#### [What the exercise asks]
Copy the rows below verbatim, taking only the stretch from the line containing "The width and height of the screenshot is (1288, 938)." through the line containing "(x=276, y=98)", both ends included.
##############################
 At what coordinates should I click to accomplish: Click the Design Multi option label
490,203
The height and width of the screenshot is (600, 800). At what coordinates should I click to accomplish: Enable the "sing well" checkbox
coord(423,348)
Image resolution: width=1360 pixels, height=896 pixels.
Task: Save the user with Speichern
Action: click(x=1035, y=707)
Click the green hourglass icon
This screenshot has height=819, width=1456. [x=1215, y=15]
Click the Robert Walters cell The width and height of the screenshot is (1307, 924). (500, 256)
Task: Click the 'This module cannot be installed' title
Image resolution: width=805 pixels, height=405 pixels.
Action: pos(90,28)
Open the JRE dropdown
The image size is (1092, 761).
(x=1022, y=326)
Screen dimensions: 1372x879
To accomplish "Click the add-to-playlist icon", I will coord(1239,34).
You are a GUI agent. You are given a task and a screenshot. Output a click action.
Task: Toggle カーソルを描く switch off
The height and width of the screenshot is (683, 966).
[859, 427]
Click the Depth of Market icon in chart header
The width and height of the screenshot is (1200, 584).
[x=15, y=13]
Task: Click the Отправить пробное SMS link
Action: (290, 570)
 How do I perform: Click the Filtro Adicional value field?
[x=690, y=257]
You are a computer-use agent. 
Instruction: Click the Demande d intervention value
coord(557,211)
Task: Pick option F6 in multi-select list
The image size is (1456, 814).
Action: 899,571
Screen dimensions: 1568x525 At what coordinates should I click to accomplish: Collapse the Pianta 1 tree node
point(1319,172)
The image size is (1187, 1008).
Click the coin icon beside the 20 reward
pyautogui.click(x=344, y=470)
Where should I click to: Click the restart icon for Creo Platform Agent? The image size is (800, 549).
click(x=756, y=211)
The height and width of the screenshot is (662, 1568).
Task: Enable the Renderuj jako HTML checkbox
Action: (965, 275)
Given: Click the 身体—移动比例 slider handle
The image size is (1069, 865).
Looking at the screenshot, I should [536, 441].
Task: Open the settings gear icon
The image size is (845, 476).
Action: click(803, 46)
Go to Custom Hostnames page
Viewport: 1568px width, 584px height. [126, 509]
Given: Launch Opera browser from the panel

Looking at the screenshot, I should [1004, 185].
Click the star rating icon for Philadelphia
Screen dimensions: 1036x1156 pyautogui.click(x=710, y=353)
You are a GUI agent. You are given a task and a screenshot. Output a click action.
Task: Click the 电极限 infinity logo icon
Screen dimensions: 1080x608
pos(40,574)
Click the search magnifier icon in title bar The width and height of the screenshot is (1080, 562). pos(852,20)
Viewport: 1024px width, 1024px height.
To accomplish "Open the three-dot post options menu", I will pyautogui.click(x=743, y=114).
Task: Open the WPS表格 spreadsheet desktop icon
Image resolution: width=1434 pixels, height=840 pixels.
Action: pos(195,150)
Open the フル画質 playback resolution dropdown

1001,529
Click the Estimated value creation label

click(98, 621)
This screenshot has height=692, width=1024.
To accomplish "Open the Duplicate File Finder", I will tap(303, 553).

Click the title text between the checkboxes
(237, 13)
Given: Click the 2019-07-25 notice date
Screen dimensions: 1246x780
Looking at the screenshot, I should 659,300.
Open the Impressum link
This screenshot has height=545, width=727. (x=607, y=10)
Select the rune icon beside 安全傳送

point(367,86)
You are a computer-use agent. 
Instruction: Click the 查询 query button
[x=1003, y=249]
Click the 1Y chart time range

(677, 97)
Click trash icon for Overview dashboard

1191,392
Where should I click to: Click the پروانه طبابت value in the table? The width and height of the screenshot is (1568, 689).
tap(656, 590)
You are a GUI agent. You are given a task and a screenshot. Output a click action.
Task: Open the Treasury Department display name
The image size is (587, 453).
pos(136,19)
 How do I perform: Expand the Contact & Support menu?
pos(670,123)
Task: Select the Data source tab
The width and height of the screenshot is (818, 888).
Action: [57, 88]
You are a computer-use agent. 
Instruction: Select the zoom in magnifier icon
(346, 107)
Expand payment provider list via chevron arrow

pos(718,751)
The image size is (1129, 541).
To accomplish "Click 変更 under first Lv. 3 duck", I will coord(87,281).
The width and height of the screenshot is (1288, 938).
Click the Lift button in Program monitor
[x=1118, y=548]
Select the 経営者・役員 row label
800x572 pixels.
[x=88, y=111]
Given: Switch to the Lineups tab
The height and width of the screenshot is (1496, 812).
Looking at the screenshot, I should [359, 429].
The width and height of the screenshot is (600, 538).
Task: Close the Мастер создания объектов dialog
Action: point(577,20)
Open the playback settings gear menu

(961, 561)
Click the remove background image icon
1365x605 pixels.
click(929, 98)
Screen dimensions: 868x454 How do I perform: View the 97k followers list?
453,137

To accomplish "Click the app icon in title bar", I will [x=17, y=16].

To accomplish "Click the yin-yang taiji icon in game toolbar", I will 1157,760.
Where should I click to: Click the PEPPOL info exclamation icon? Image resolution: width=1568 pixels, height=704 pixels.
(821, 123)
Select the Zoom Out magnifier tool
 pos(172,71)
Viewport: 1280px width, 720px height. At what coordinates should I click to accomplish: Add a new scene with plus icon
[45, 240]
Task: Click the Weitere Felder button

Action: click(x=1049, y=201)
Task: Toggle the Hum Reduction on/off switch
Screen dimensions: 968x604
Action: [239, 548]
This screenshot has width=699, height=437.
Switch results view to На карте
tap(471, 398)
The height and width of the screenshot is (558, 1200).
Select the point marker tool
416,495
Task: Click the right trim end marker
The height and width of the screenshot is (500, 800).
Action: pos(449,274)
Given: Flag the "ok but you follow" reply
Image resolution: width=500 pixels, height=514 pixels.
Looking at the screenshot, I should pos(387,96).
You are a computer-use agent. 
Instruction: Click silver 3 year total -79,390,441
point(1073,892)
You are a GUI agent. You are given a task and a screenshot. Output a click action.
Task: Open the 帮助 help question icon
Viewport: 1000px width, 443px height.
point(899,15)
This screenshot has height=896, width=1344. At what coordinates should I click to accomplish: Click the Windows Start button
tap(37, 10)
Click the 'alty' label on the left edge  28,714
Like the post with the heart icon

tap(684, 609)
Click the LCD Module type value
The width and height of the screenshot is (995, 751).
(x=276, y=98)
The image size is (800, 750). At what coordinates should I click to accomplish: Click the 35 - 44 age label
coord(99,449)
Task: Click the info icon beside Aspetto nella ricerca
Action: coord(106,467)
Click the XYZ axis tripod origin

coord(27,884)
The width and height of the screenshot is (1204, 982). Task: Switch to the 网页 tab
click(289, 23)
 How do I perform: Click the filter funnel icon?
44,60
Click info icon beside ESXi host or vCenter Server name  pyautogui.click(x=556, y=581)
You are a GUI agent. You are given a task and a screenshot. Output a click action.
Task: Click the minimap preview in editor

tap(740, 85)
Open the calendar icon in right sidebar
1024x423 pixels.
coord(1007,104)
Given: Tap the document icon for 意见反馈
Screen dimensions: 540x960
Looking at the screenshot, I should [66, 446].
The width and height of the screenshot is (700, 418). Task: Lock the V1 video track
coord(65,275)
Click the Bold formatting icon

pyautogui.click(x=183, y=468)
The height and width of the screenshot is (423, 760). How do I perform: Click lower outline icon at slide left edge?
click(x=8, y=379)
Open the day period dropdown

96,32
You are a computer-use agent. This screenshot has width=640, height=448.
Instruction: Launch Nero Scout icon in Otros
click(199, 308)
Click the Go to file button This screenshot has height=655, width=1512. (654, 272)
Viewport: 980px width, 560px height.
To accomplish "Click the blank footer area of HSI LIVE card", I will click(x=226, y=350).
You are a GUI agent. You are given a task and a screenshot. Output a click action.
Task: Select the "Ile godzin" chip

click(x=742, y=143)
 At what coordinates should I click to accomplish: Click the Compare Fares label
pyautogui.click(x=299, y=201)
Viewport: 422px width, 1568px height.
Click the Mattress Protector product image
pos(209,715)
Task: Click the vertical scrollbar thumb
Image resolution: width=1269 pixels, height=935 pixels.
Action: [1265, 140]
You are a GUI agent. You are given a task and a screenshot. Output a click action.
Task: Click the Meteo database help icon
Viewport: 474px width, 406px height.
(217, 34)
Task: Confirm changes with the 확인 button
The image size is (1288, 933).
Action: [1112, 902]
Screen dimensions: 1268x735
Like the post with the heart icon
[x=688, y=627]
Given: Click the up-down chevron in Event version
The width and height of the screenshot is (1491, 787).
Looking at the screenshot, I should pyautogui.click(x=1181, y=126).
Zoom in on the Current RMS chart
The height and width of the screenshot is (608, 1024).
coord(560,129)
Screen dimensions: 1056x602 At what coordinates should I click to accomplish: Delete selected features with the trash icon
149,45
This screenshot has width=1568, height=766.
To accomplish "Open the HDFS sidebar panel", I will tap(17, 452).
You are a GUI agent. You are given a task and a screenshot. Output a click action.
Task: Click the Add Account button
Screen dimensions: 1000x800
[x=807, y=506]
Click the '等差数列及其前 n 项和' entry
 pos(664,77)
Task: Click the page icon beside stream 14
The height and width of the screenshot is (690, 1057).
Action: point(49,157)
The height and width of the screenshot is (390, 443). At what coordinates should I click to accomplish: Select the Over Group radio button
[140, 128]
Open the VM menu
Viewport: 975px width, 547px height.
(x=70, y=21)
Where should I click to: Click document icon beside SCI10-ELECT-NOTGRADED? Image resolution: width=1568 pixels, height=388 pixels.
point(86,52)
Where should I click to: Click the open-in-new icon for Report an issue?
##############################
#### [Expected output]
The width and height of the screenshot is (1288, 938).
Click the Lift button in Program monitor
[x=1118, y=548]
Select the 経営者・役員 row label
800x572 pixels.
[x=88, y=111]
Given: Switch to the Lineups tab
The height and width of the screenshot is (1496, 812).
Looking at the screenshot, I should [359, 429].
The width and height of the screenshot is (600, 538).
Task: Close the Мастер создания объектов dialog
Action: point(577,20)
Open the playback settings gear menu

(961, 561)
Click the remove background image icon
1365x605 pixels.
click(929, 98)
Screen dimensions: 868x454 How do I perform: View the 97k followers list?
453,137

To accomplish "Click the app icon in title bar", I will [x=17, y=16].

To accomplish "Click the yin-yang taiji icon in game toolbar", I will 1157,760.
Where should I click to: Click the PEPPOL info exclamation icon? Image resolution: width=1568 pixels, height=704 pixels.
(821, 123)
Select the Zoom Out magnifier tool
 pos(172,71)
Viewport: 1280px width, 720px height. At what coordinates should I click to accomplish: Add a new scene with plus icon
[45, 240]
Task: Click the Weitere Felder button

Action: click(x=1049, y=201)
Task: Toggle the Hum Reduction on/off switch
Screen dimensions: 968x604
Action: [239, 548]
This screenshot has width=699, height=437.
Switch results view to На карте
tap(471, 398)
The height and width of the screenshot is (558, 1200).
Select the point marker tool
416,495
Task: Click the right trim end marker
The height and width of the screenshot is (500, 800).
Action: pos(449,274)
Given: Flag the "ok but you follow" reply
Image resolution: width=500 pixels, height=514 pixels.
Looking at the screenshot, I should pos(387,96).
You are a computer-use agent. 
Instruction: Click silver 3 year total -79,390,441
point(1073,892)
You are a GUI agent. You are given a task and a screenshot. Output a click action.
Task: Open the 帮助 help question icon
Viewport: 1000px width, 443px height.
point(899,15)
This screenshot has height=896, width=1344. At what coordinates should I click to accomplish: Click the Windows Start button
tap(37, 10)
Click the 'alty' label on the left edge  28,714
Like the post with the heart icon

tap(684, 609)
Click the LCD Module type value
The width and height of the screenshot is (995, 751).
(x=276, y=98)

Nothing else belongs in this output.